Gleizer explicou que o Brasil decidiu sacar os US$ 1,114 bilhão do FMI porque "neste processo de transição a economia brasileira precisa de financiamento". O dinheiro deverá ingressar no Brasil na terça-feira enquanto o pagamento de US$ 1 969 bilhão ao Fundo será feito no dia 14. O pagamento ao BIS e ao BOJ ocorrerá no dia 20. Além dos US$ 5,142 bilhões, o Brasil também pagará até o final do ano US$ 1,807 bilhão em juros a credores externos. Estes recursos impactam as reservas líquidas.

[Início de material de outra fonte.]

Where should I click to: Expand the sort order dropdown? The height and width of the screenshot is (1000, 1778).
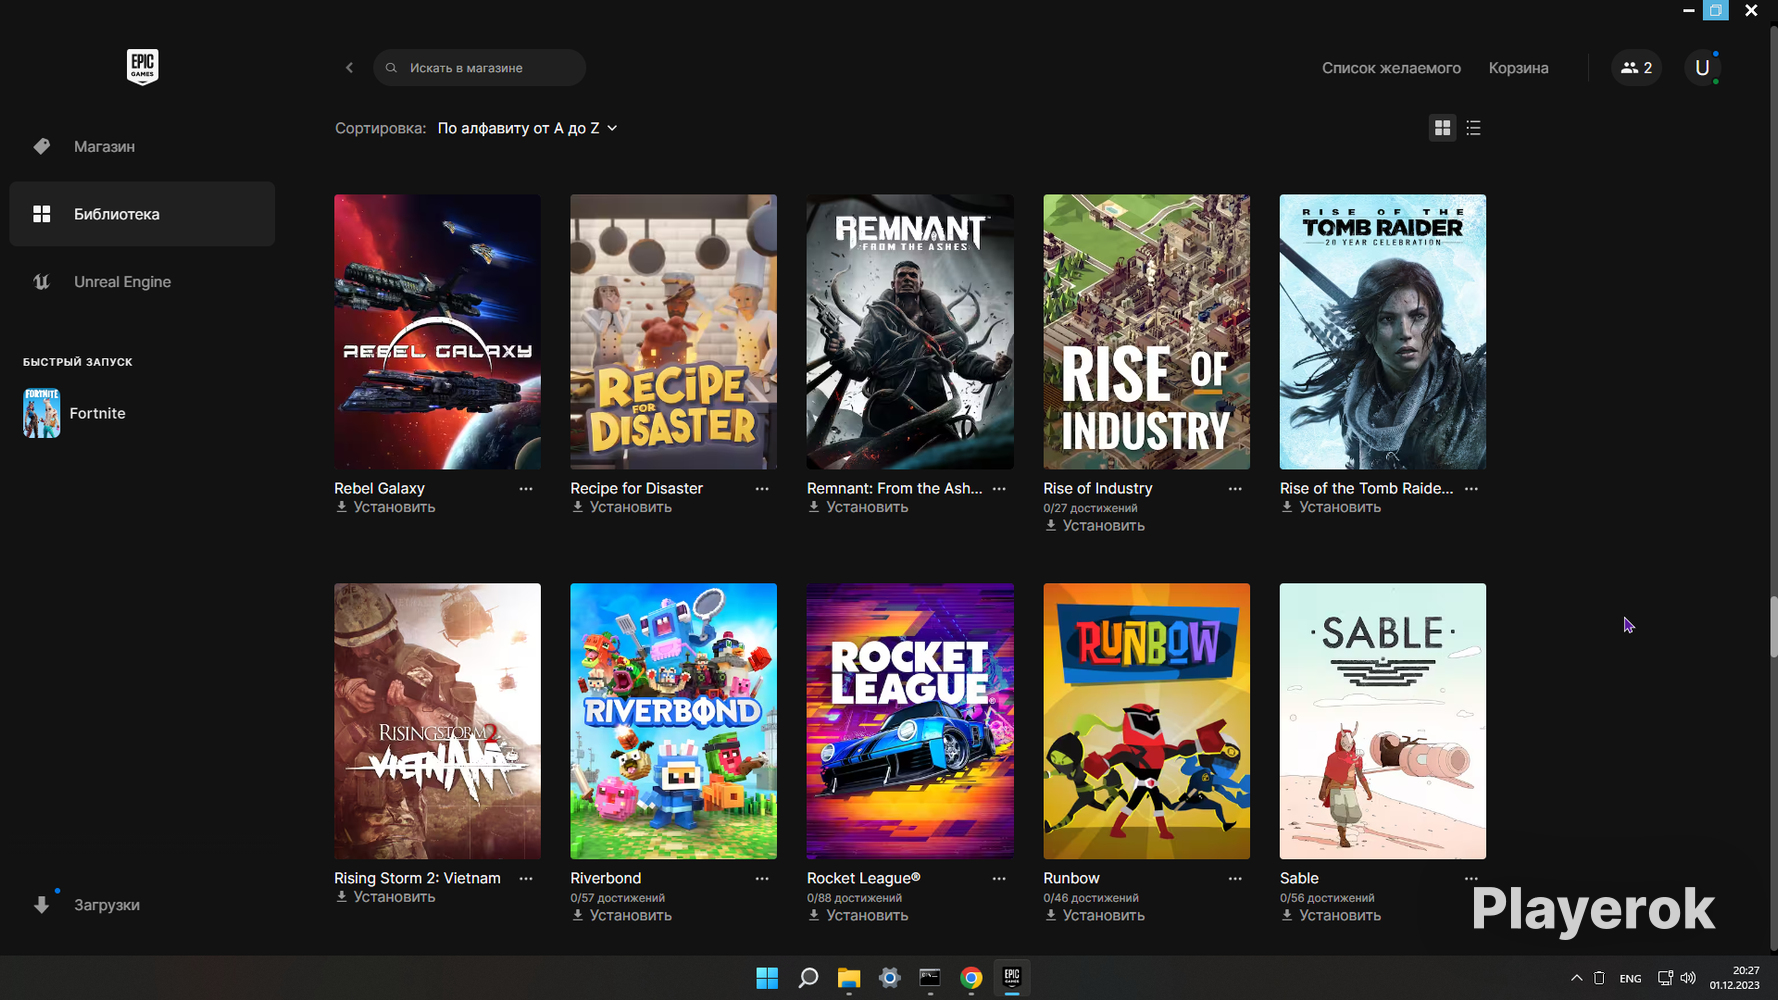(527, 128)
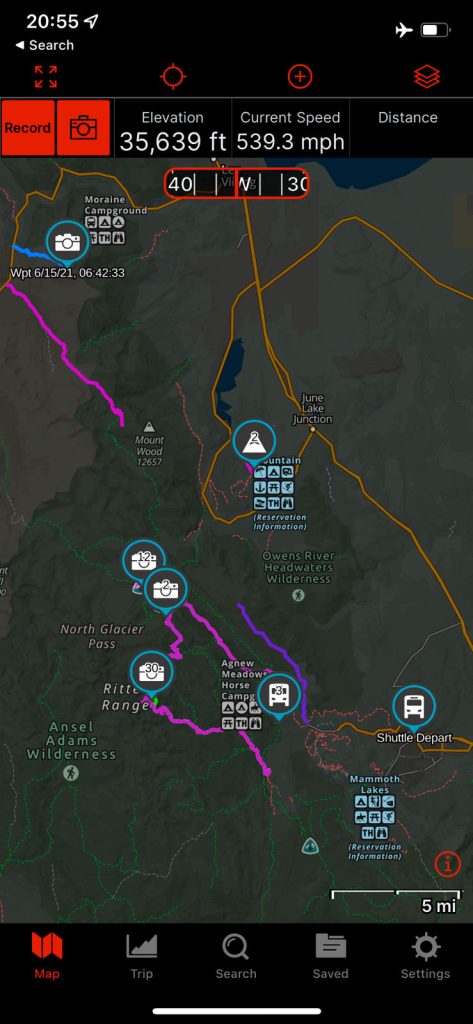This screenshot has width=473, height=1024.
Task: Tap the Elevation stat field
Action: (172, 128)
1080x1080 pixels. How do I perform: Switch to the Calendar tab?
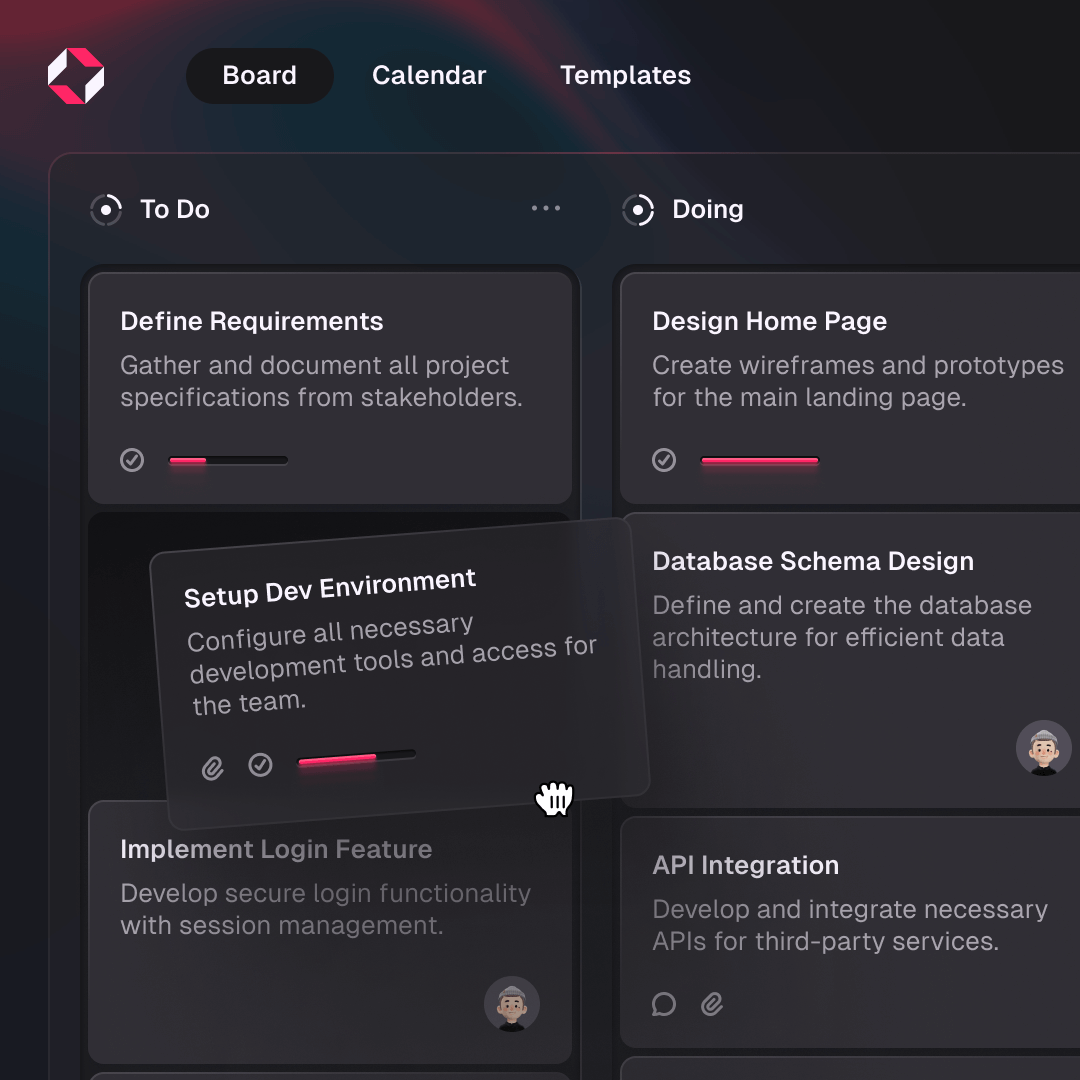click(429, 75)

Serão US$ 178,9 milhões ao BIS e ao BOJ enquanto a diferença inclui outros credores, como o Clube de Paris, por exemplo.
O diretor disse que, enquanto o dinheiro a ser pago ao FMI é de uma linha emergencial do Fundo e, portanto, tem encargos maiores, os recursos que serão sacados são de uma linha mais barata. O pagamento ao Fundo corresponde a 50% da primeira parcela do empréstimo concedido no final do ano passado. Esta parcela foi de uma linha emergencial destinada à recomposição das reservas internacionais. No caso, as chamadas "Supplemental Reserve Facility" que têm prazo de um ano e juros de 7% ao ano mais 0,5 ponto percentual por cada semestre que é rolada.
Os recursos a serem sacados do Fundo são das linhas de "Credit Tranche Facility" e têm encargos de 4% ao ano . Além da carência de três anos, o empréstimo poderá ser pago em até oito parcelas trimestrais. No caso dos US$ 3,173 bilhões que serão pagos ao BIS e ao BOJ, o dinheiro é referente aos 70% restantes da primeira parcela que venceu em junho passado e o governo decidiu pagar 30% e rolar o resto. No total, portanto, os pagamentos externos do setor público este mês chegam a US$ 6 949 bilhões.
O anúncio do saque dos recursos e dos pagamentos foi feito hoje ao longo da entrevista marcada pelo governo para divulgar o memorando técnico referente à quarta revisão do acordo com o FMI. A maior novidade da renegociação foi a inclusão do programa de metas de inflação dentre as medidas que têm que ser cumpridas pelo País. Segundo explicou o secretário-executivo do Ministério da Fazenda, Amaury Bier, as metas são uma nova cláusula no acordo com o Fundo e substituíram as metas para o Crédito Doméstico Líquido (CDL).
O memorando assegura não ser disposição do governo continuar vendendo títulos com cláusulas cambiais ao mercado interno. Bier disse que, exceto se houver grande necessidade, a idéia do governo é não colocar estes títulos para ter uma melhor administração do risco do setor público. "A preocupação é fiscal", assegurou, lembrando que, na hipótese de haver uma flutuação excessiva do câmbio, poderá ter um impacto forte na dívida.
Também está previsto no memorando o aumento do estoque da dívida externa do setor público não-financeiro. Do total de US$ 93,778 bilhões previstos para dezembro deste ano, a dívida deverá saltar para US$ 96,140 bilhões no final de 2000. O chefe do Departamento Econômico do Banco Central, Altamir Lopes, admitiu que a idéia é que, além da República, as empresas continuem tomando empréstimos no exterior. "Serão feitas novas emissões", afirmou.